Your goal: Go through the entries below and write each one out exactly.

Provided material:
────────────────────
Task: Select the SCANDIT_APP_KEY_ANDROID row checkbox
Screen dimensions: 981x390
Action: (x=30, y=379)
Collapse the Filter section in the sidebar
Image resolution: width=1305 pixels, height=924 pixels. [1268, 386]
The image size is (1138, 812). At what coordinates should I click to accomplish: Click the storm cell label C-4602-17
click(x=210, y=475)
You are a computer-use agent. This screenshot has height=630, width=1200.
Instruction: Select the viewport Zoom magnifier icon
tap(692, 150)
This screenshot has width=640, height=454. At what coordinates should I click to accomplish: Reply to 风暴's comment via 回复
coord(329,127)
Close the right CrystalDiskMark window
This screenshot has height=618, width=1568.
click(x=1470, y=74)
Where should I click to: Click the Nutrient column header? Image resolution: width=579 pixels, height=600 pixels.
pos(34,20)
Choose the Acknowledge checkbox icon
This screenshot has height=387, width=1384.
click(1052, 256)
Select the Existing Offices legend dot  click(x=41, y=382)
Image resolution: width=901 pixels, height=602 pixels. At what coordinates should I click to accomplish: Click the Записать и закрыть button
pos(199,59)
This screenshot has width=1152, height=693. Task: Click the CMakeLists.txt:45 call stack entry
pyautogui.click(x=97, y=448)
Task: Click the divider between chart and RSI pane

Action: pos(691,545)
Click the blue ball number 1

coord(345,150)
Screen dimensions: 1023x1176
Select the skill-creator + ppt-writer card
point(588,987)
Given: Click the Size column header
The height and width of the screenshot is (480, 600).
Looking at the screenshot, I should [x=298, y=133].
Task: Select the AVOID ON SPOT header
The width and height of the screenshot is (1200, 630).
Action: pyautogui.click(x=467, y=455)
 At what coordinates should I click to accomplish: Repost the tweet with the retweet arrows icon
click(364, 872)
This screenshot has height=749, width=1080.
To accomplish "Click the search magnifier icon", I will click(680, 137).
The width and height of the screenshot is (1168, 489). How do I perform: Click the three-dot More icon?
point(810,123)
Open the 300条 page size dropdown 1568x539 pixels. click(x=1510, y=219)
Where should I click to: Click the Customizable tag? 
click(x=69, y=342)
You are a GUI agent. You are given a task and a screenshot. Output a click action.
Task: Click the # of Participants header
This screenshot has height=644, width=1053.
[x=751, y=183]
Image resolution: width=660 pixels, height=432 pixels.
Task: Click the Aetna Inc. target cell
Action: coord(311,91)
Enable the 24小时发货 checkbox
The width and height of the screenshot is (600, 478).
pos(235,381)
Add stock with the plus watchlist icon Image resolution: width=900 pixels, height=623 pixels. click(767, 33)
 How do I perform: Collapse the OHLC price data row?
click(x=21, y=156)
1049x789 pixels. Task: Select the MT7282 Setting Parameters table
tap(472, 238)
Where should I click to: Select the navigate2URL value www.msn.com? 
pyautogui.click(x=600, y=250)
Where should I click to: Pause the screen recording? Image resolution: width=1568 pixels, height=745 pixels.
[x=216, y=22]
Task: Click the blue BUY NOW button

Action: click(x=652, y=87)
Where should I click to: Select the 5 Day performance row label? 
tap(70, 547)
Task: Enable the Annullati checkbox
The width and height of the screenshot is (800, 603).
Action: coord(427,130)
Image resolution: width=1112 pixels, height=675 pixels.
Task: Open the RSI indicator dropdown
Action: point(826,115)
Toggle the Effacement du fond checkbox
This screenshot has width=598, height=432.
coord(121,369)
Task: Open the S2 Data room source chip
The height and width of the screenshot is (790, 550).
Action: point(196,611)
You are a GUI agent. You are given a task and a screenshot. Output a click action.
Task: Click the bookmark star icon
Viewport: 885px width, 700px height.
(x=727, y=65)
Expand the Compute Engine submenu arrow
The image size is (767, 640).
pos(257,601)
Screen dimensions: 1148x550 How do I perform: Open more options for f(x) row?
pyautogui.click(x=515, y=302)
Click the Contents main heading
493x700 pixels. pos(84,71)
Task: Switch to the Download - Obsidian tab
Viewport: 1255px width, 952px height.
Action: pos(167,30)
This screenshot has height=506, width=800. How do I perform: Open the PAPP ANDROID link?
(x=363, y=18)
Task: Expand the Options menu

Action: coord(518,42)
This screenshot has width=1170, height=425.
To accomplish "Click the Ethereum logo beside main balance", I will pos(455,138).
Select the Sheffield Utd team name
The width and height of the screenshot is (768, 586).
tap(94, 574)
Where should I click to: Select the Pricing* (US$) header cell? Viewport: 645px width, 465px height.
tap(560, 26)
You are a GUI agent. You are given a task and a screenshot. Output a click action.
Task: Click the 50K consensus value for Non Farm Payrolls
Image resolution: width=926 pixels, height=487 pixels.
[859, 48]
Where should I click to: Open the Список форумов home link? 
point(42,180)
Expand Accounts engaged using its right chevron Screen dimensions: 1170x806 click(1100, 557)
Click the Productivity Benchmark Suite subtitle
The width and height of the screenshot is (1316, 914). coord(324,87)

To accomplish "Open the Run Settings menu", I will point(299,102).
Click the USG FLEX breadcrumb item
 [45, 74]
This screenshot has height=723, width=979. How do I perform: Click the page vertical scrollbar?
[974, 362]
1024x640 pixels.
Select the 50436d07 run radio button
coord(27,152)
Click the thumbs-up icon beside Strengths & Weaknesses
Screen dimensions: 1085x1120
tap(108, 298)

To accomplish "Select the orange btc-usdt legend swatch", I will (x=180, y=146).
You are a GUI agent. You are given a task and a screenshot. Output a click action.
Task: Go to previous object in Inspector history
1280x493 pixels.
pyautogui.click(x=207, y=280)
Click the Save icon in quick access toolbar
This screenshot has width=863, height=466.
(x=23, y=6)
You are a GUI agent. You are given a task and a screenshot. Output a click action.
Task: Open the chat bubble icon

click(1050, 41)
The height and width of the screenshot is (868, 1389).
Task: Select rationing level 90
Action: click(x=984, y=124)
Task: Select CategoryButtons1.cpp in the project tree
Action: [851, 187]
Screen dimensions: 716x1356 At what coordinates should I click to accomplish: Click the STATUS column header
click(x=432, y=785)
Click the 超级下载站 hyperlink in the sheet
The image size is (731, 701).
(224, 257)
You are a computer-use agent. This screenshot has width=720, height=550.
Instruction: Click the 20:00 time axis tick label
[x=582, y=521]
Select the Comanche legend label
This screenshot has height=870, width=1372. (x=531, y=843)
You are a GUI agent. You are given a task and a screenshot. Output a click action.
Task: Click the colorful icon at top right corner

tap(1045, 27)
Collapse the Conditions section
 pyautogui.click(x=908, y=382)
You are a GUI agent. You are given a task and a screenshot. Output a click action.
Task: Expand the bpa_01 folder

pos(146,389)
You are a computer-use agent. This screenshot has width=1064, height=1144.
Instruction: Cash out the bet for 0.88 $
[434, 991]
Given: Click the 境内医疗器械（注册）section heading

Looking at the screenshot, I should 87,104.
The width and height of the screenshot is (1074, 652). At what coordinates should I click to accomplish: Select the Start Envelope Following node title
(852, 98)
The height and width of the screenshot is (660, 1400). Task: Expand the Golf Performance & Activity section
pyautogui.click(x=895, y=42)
────────────────────
Exercise response:
Task: Select the SCANDIT_APP_KEY_ANDROID row checkbox
Screen dimensions: 981x390
Action: (x=30, y=379)
Collapse the Filter section in the sidebar
Image resolution: width=1305 pixels, height=924 pixels. [1268, 386]
The image size is (1138, 812). At what coordinates should I click to accomplish: Click the storm cell label C-4602-17
click(x=210, y=475)
You are a computer-use agent. This screenshot has height=630, width=1200.
Instruction: Select the viewport Zoom magnifier icon
tap(692, 150)
This screenshot has width=640, height=454. At what coordinates should I click to accomplish: Reply to 风暴's comment via 回复
coord(329,127)
Close the right CrystalDiskMark window
This screenshot has height=618, width=1568.
click(x=1470, y=74)
Where should I click to: Click the Nutrient column header? Image resolution: width=579 pixels, height=600 pixels.
pos(34,20)
Choose the Acknowledge checkbox icon
This screenshot has height=387, width=1384.
click(1052, 256)
Select the Existing Offices legend dot  click(x=41, y=382)
Image resolution: width=901 pixels, height=602 pixels. At what coordinates should I click to accomplish: Click the Записать и закрыть button
pos(199,59)
This screenshot has width=1152, height=693. Task: Click the CMakeLists.txt:45 call stack entry
pyautogui.click(x=97, y=448)
Task: Click the divider between chart and RSI pane

Action: pos(691,545)
Click the blue ball number 1

coord(345,150)
Screen dimensions: 1023x1176
Select the skill-creator + ppt-writer card
point(588,987)
Given: Click the Size column header
The height and width of the screenshot is (480, 600).
Looking at the screenshot, I should [x=298, y=133].
Task: Select the AVOID ON SPOT header
The width and height of the screenshot is (1200, 630).
Action: pyautogui.click(x=467, y=455)
 At what coordinates should I click to accomplish: Repost the tweet with the retweet arrows icon
click(364, 872)
This screenshot has height=749, width=1080.
To accomplish "Click the search magnifier icon", I will click(680, 137).
The width and height of the screenshot is (1168, 489). How do I perform: Click the three-dot More icon?
point(810,123)
Open the 300条 page size dropdown 1568x539 pixels. click(x=1510, y=219)
Where should I click to: Click the Customizable tag? 
click(x=69, y=342)
You are a GUI agent. You are given a task and a screenshot. Output a click action.
Task: Click the # of Participants header
This screenshot has height=644, width=1053.
[x=751, y=183]
Image resolution: width=660 pixels, height=432 pixels.
Task: Click the Aetna Inc. target cell
Action: coord(311,91)
Enable the 24小时发货 checkbox
The width and height of the screenshot is (600, 478).
pos(235,381)
Add stock with the plus watchlist icon Image resolution: width=900 pixels, height=623 pixels. click(767, 33)
 How do I perform: Collapse the OHLC price data row?
click(x=21, y=156)
1049x789 pixels. Task: Select the MT7282 Setting Parameters table
tap(472, 238)
Where should I click to: Select the navigate2URL value www.msn.com? 
pyautogui.click(x=600, y=250)
Where should I click to: Pause the screen recording? Image resolution: width=1568 pixels, height=745 pixels.
[x=216, y=22]
Task: Click the blue BUY NOW button

Action: click(x=652, y=87)
Where should I click to: Select the 5 Day performance row label? 
tap(70, 547)
Task: Enable the Annullati checkbox
The width and height of the screenshot is (800, 603).
Action: coord(427,130)
Image resolution: width=1112 pixels, height=675 pixels.
Task: Open the RSI indicator dropdown
Action: point(826,115)
Toggle the Effacement du fond checkbox
This screenshot has width=598, height=432.
coord(121,369)
Task: Open the S2 Data room source chip
The height and width of the screenshot is (790, 550).
Action: point(196,611)
You are a GUI agent. You are given a task and a screenshot. Output a click action.
Task: Click the bookmark star icon
Viewport: 885px width, 700px height.
(x=727, y=65)
Expand the Compute Engine submenu arrow
The image size is (767, 640).
pos(257,601)
Screen dimensions: 1148x550 How do I perform: Open more options for f(x) row?
pyautogui.click(x=515, y=302)
Click the Contents main heading
493x700 pixels. pos(84,71)
Task: Switch to the Download - Obsidian tab
Viewport: 1255px width, 952px height.
Action: pos(167,30)
This screenshot has height=506, width=800. How do I perform: Open the PAPP ANDROID link?
(x=363, y=18)
Task: Expand the Options menu

Action: coord(518,42)
This screenshot has width=1170, height=425.
To accomplish "Click the Ethereum logo beside main balance", I will pos(455,138).
Select the Sheffield Utd team name
The width and height of the screenshot is (768, 586).
tap(94, 574)
Where should I click to: Select the Pricing* (US$) header cell? Viewport: 645px width, 465px height.
tap(560, 26)
You are a GUI agent. You are given a task and a screenshot. Output a click action.
Task: Click the 50K consensus value for Non Farm Payrolls
Image resolution: width=926 pixels, height=487 pixels.
[859, 48]
Where should I click to: Open the Список форумов home link? 
point(42,180)
Expand Accounts engaged using its right chevron Screen dimensions: 1170x806 click(1100, 557)
Click the Productivity Benchmark Suite subtitle
The width and height of the screenshot is (1316, 914). coord(324,87)

To accomplish "Open the Run Settings menu", I will point(299,102).
Click the USG FLEX breadcrumb item
 [45, 74]
This screenshot has height=723, width=979. How do I perform: Click the page vertical scrollbar?
[974, 362]
1024x640 pixels.
Select the 50436d07 run radio button
coord(27,152)
Click the thumbs-up icon beside Strengths & Weaknesses
Screen dimensions: 1085x1120
tap(108, 298)

To accomplish "Select the orange btc-usdt legend swatch", I will (x=180, y=146).
You are a GUI agent. You are given a task and a screenshot. Output a click action.
Task: Go to previous object in Inspector history
1280x493 pixels.
pyautogui.click(x=207, y=280)
Click the Save icon in quick access toolbar
This screenshot has width=863, height=466.
(x=23, y=6)
You are a GUI agent. You are given a task and a screenshot. Output a click action.
Task: Open the chat bubble icon

click(1050, 41)
The height and width of the screenshot is (868, 1389).
Task: Select rationing level 90
Action: click(x=984, y=124)
Task: Select CategoryButtons1.cpp in the project tree
Action: [851, 187]
Screen dimensions: 716x1356 At what coordinates should I click to accomplish: Click the STATUS column header
click(x=432, y=785)
Click the 超级下载站 hyperlink in the sheet
The image size is (731, 701).
(224, 257)
You are a computer-use agent. This screenshot has width=720, height=550.
Instruction: Click the 20:00 time axis tick label
[x=582, y=521]
Select the Comanche legend label
This screenshot has height=870, width=1372. (x=531, y=843)
You are a GUI agent. You are given a task and a screenshot. Output a click action.
Task: Click the colorful icon at top right corner

tap(1045, 27)
Collapse the Conditions section
 pyautogui.click(x=908, y=382)
You are a GUI agent. You are given a task and a screenshot. Output a click action.
Task: Expand the bpa_01 folder

pos(146,389)
You are a computer-use agent. This screenshot has width=1064, height=1144.
Instruction: Cash out the bet for 0.88 $
[434, 991]
Given: Click the 境内医疗器械（注册）section heading

Looking at the screenshot, I should 87,104.
The width and height of the screenshot is (1074, 652). At what coordinates should I click to accomplish: Select the Start Envelope Following node title
(852, 98)
The height and width of the screenshot is (660, 1400). Task: Expand the Golf Performance & Activity section
pyautogui.click(x=895, y=42)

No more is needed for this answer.